Stored data
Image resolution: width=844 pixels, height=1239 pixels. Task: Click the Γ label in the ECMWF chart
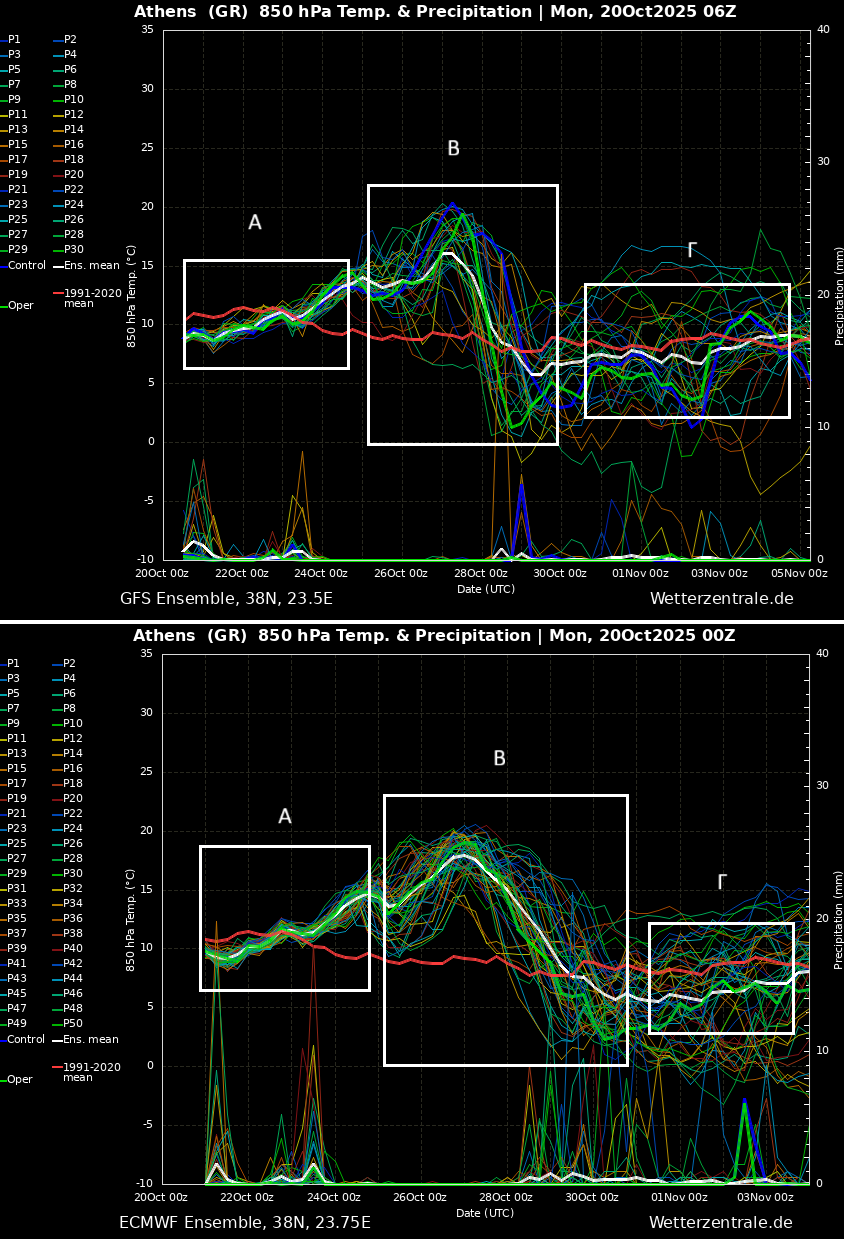coord(721,882)
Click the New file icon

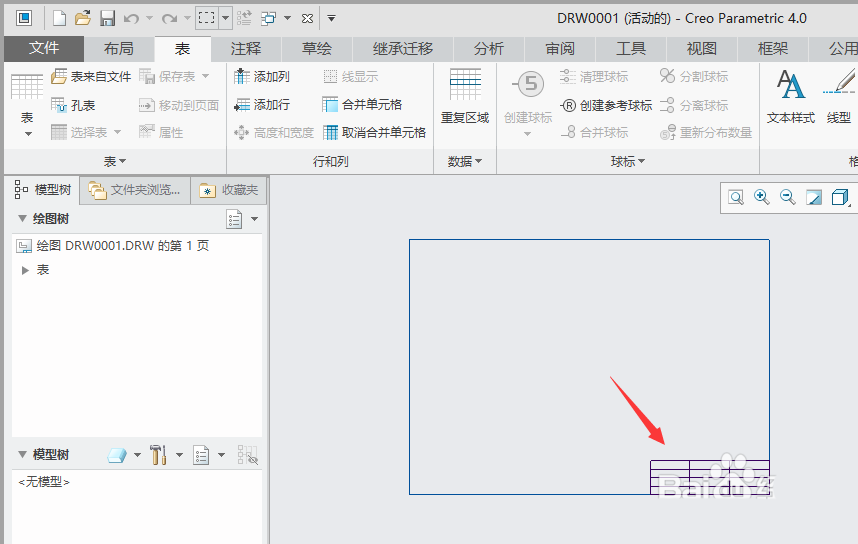click(60, 18)
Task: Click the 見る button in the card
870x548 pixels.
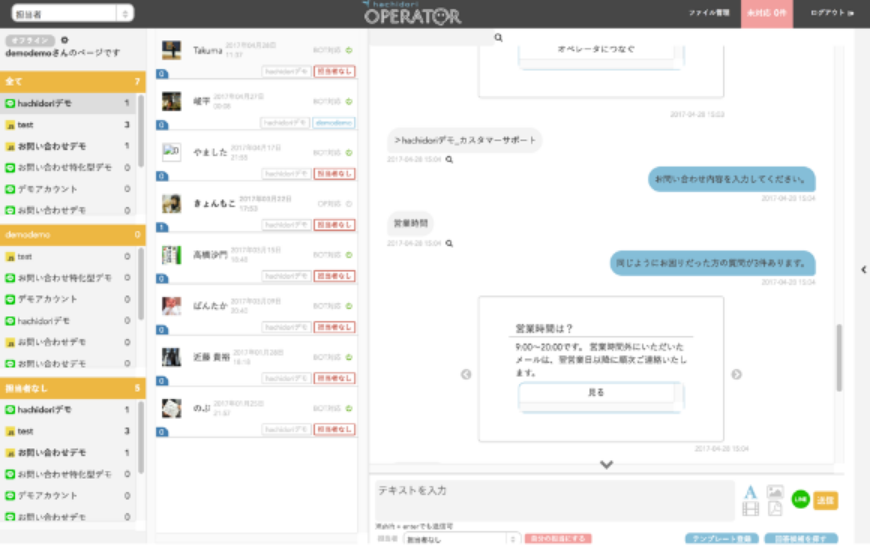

About this exercise
Pictures aside, repeat every line of the data above exactly.

Response to the exercise
Image resolution: width=844 pixels, height=1239 pixels. Task: Click the Γ label in the ECMWF chart
coord(721,882)
Click the New file icon

click(60, 18)
Task: Click the 見る button in the card
870x548 pixels.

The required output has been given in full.